Asya'dan...
Telefonum bilmem kaçıncı kez çalınca oflayarak yerimde doğruldum. Biraz gerildikten sonra yatağın yanındaki masada duran telefonuma uzandım. Orkun arıyordu. İyi de diğer odadan mı?
"Gerizekalı mısın aşkım yan odadasın niye arıyorsun." diye mırıldandım tekrar uyumayı hayal ederken.
"Bebeğim..." dedi ve bir süre bekledi. "Yan odada değilim aşağıdayım, arabada. İnsene."
"Bu saatte ne işimiz var? Uykumuzu almamız gerek. Yarın..." diyecekken sustum. Yarın evlenecektik. Resmen evleniyorduk!
"Ya düğün telaşı bilmem ne derken çok uzak kaldık ne olur in de az da olsa başbaşa vakit geçirelim." dedi yalvarırcasına. Gülümsedim.
"Geliyorum."
Aylar önce nişanı benim yaşadığım yerde, düğünümüzü de hem tanıştığımız hem de Orkun'un yaşadığı yerde yapmaya karar vermiştik. Ve aynı planladığımız gibi nişanımızı dün yapmıştık ve yarın da düğün vardı. Arada kalan bir günün içindeydik. Bu günü de tatil köyüne gelirken yolculukta harcadığımız için yorgundum ancak Orkun'a olan özlemim beni ayakta tutabilirdi. Yol boyunca yarı uyur yarı uyanık bir halde burada yaşadığım her şeyi zihnimde tekrar tekrar canlandırdım. Hüzünlerimi, mutluluklarımı... Hepsi geride kalmıştı artık. Bana ilk önce korkuyu öğreten adamla hepsini geride bırakmıştım. Şimdi o adamla yeni hüzünler ve mutluluklar yaşamak için ilk adımımızı atacaktık.
İstediği yere gelince arabayı durdurdu ve inip deniz kenarındaki kayalara oturduk.
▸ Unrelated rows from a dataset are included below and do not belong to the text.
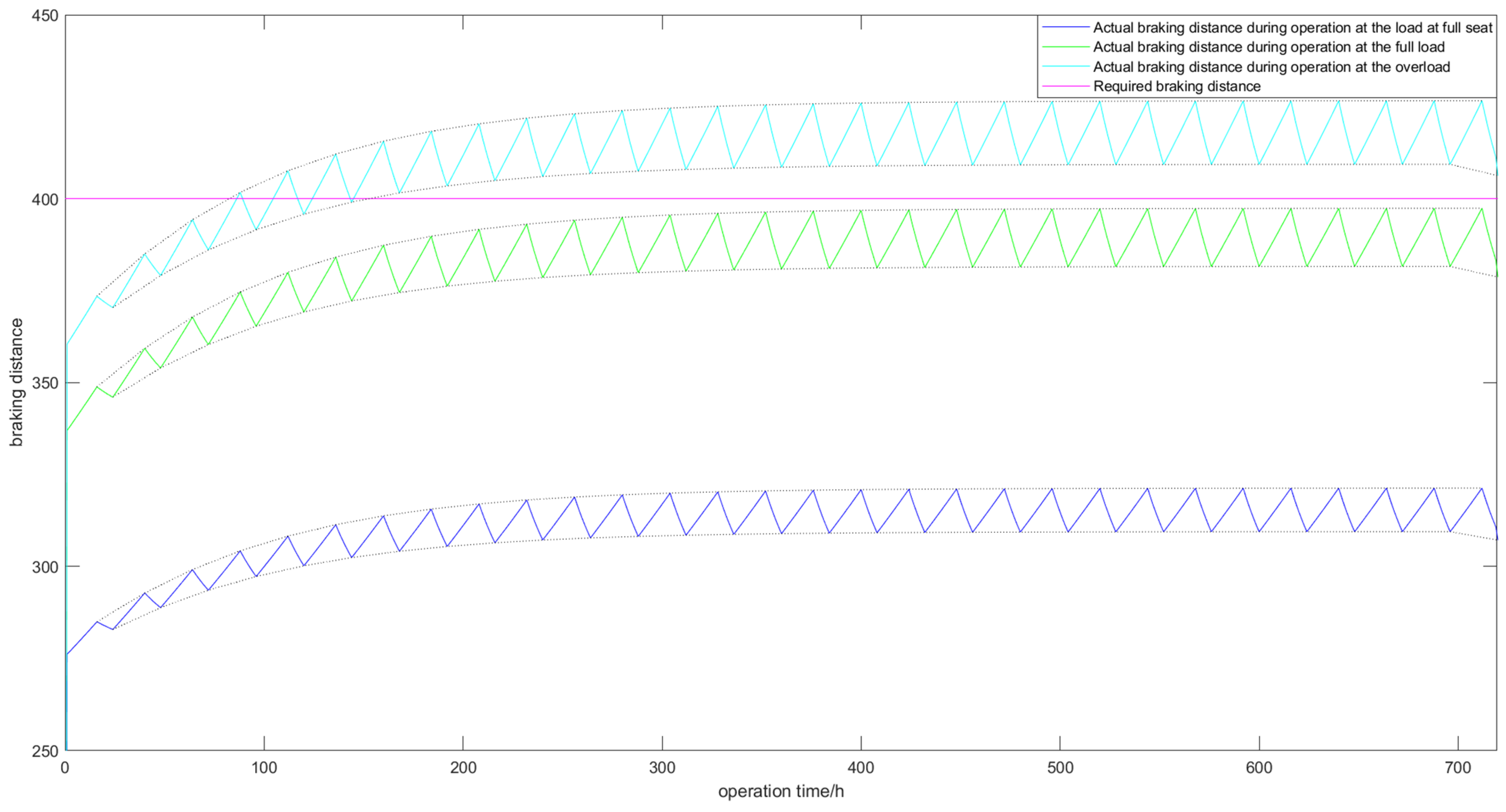Click the 450 tick label on y-axis

(x=45, y=16)
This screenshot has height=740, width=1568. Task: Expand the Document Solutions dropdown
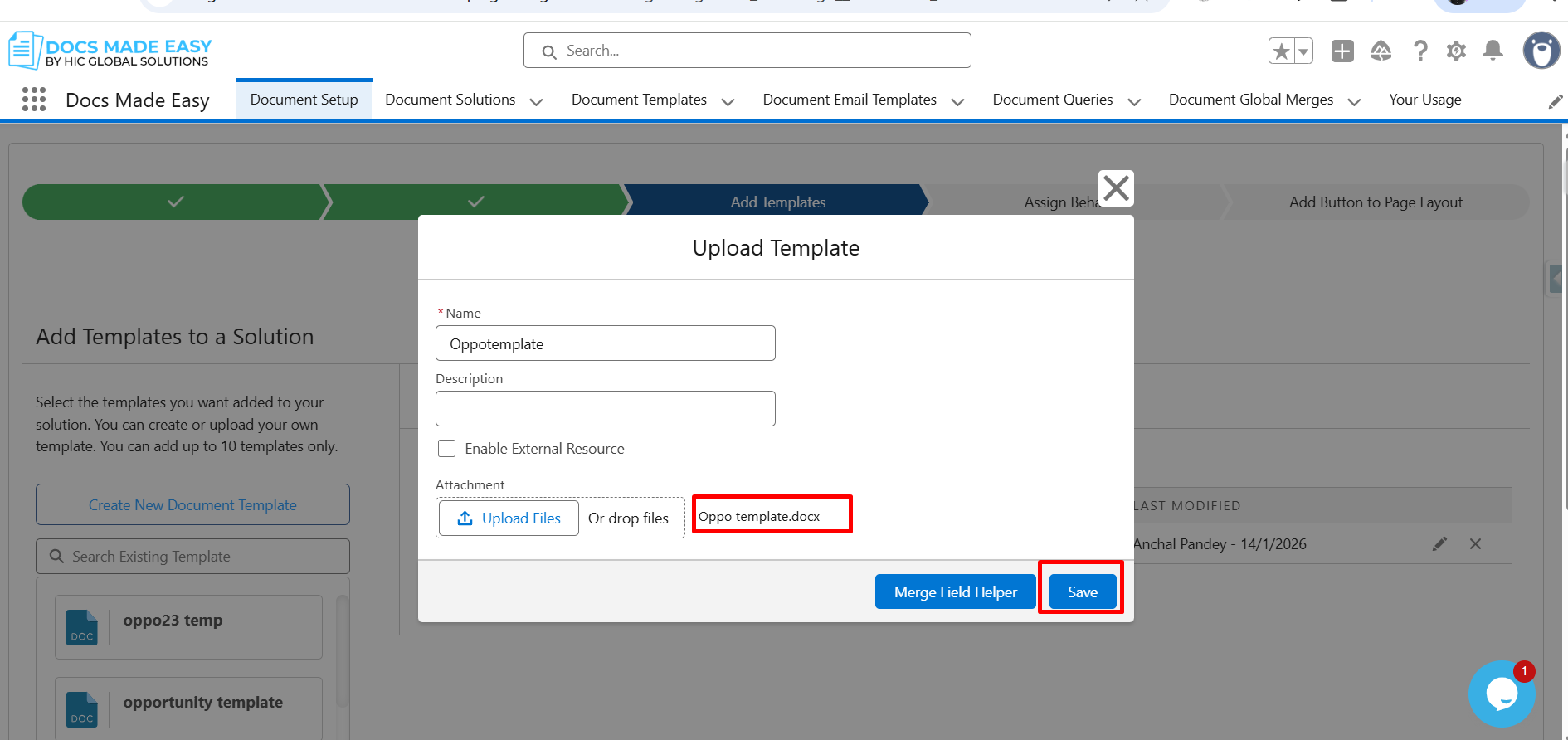tap(536, 101)
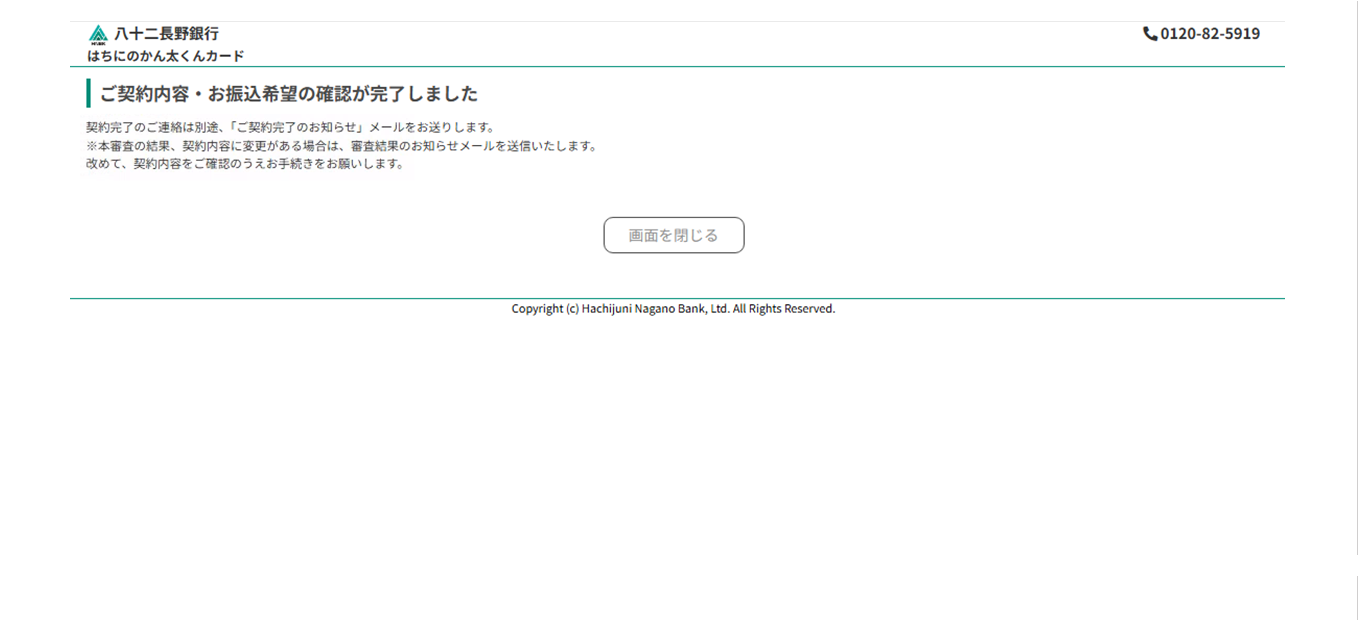Image resolution: width=1359 pixels, height=621 pixels.
Task: Click 'All Rights Reserved.' in the footer
Action: point(784,309)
Eli, elimi hiç bırakmıyordu ve parmağındaki yüzüğü hissettiğim her an içim tarifsiz bir mutlulukla doluyordu.
Yüzüne baktım. Ay ışığıniın yüzüne vuruşu ona tekrar aşık olmama sebep oluyordu. Gözleri gözlerime kenetliydi. Bir ilk yapıp yavaşça ona yaklaştım ve hafifçe öptüm. Geri çekildiğimde gülümsüyordu.
"Hayatım boyunca şükredebileceğim bir güzelliğin var." diye mırıldandı biraz uykulu ve yorgun sesiyle. Elimi beline dolayıp başımı göğsüne yasladım.
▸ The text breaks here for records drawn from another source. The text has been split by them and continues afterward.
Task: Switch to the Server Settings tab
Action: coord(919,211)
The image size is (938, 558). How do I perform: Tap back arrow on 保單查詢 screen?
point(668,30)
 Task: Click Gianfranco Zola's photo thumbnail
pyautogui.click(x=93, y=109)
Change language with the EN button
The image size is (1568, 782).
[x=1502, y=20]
"Orkun bir filmde görmüştüm evlendikten sonra çocuk intihar ediyordu falan sakın öyle bir şey yapma bak her şeyi bok çukuruna sokma." dedim telaşla. Gülüşü kulağıma geldi.
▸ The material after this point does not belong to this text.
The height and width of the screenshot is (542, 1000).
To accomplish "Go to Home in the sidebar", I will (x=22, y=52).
"Salak saçma şeyler izleyip izleyip kendine sıkıntı yapıyorsun ya." dedi ve saçlarımı öptü.
"Söz ver."
"Asya salak mısın? Niye yapayım öyle bir şey?"
"Of ne bileyim." dedim ve geri çekilip suratına baktım. O benim nişanlımdı lan!
"Yaa sen benim nişanlımsın evleneceğiz biz seninle şaka gibi ya!" diye bağırdım dayanamayıp. Saçlarını karıştırdım ve yüzünü defalarca öptüm. Gülerken ellerini belime sardı. Kucağına düştüğümde gülmeye devam ederken öpmeye de devam ediyordum. O benim kocam çünkü.
***
"Ya bu saç ne ben böyle hayal etmemiştim!" diye avazım çıktığı kadar bağırdım aynaya bakarken.
"Ama..." diyecekken kızın sözünü kestim.
"Aması maması yok başlarım senin yapacağın işe ya!" Kızı kenara ittikten sonra kuaförün dışına çıktım. Gelinliğimin önünü hafif kaldırıp hızlı hızlı yürüyordum. Çevredekilerin bana baktığını fark edince kocaman gülümsedim.
"Bu benim gelinliğim!" diye bağırdım kafede oturan kızlara. Birkaç tanesi gülümseyip el salladı. Ardından diğer tarafa dönüp bana bakan teyzelere bağırdım.